Appearances and goals by national team and year
| National team | Year | Apps | Goals |
| Togo | 2000 | 5 | 1 |
| 2001 | 6 | 2 |
| 2002 | 3 | 0 |
| 2003 | 3 | 1 |
| 2004 | 3 | 0 |
| 2005 | 5 | 1 |
| 2006 | 7 | 0 |
| 2007 | 4 | 0 |
| 2008 | 5 | 1 |
| 2009 | 6 | 1 |
| 2010 | 5 | 0 |
| 2011 | 1 | 0 |
| 2012 | 9 | 0 |
| 2013 | 6 | 1 |
| Total |  | 66 | 8 |

 Scores and results list Togo's goal tally first, score column indicates score after each Salifou goal.
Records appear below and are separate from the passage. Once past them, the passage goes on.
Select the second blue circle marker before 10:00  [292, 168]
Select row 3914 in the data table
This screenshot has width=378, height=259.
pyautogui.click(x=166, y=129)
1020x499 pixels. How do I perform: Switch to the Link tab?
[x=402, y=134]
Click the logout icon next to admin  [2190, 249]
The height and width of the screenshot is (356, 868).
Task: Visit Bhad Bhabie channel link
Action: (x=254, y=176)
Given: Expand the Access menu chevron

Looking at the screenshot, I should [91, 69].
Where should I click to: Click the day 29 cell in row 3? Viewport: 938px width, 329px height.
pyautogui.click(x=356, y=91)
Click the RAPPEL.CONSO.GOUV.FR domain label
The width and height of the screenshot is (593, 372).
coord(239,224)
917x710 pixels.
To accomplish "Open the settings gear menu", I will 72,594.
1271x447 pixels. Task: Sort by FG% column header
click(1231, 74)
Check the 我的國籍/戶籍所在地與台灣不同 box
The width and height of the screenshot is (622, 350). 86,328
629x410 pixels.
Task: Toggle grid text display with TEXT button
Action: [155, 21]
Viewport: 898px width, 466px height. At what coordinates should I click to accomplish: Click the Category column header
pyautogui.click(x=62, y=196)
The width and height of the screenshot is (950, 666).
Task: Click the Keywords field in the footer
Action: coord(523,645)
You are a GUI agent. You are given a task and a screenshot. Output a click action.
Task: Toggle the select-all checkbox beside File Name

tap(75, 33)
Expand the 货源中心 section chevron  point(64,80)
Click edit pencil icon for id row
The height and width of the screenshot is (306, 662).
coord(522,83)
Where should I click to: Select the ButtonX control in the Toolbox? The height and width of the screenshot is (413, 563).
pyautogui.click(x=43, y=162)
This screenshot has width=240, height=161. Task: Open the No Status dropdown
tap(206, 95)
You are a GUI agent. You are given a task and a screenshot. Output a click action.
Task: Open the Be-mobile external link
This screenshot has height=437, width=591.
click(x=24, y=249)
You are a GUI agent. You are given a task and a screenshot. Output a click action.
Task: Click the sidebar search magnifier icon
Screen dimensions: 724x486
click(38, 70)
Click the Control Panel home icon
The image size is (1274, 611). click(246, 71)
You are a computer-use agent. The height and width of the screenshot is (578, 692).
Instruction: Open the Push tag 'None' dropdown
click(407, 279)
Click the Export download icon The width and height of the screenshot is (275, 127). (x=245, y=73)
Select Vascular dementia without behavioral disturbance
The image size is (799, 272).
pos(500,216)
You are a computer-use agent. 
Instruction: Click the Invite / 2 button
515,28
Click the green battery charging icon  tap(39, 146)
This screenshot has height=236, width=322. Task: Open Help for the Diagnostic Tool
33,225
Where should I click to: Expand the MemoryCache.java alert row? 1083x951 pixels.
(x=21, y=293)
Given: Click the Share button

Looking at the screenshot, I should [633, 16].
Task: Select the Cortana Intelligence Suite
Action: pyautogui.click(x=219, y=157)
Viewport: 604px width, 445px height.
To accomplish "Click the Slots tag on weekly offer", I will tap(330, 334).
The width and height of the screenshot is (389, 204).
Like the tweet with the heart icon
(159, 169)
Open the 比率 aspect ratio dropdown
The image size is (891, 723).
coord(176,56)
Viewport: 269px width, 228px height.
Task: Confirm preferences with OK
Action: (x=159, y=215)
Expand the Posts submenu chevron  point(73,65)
List of international goals scored by Moustapha Salifou
| No. | Date | Venue | Opponent | Score | Result | Competition |
| 1 | 23 April 2000 | Stade de Kégué, Lomé, Togo | Guinea-Bissau | 1-0 | 3-0 | 2002 FIFA World cup qualification |
| 2 | 23 February 2001 | 28 March Stadium, Benghazi, Libya | Libya^{[a]} | 1-1 | 3-3 |
| 3 | 16 December 2001 | Stade du 4 Août, Ouagadougou, Burkina Faso | Burkina Faso | 1-1 | 1-2 | Friendly |
| 4 | 16 November 2002 | Stade de Kégué, Lomé, Togo | Equatorial Guinea | 2-0 | 2-0 | 2006 FIFA World cup qualification |
| 5 | 27 March 2005 | Stade Modibo Kéïta, Bamako, Mali | Mali | 1-1 | 2-1 | 2006 FIFA World cup qualification |
| 6 | 11 October 2008 | Accra Sports Stadium, Accra, Ghana | Swaziland^{[b]} | 1-0 | 6-0 | 2010 FIFA World cup qualification |
| 7 | 6 September 2009 | Stade de Kégué, Lomé, Togo | Morocco | 1-0 | 1-1 | 2010 FIFA World cup qualification |
| 8 | 5 June 2013 | Estadio de Bata, Bata, Equatorial Guinea | Equatorial Guinea | 1-0 | 1-0 | Friendly |

- Libya's flag at the time of match.
- Eswatini's country name at time of match.
  - Eswatini's flag at time of match.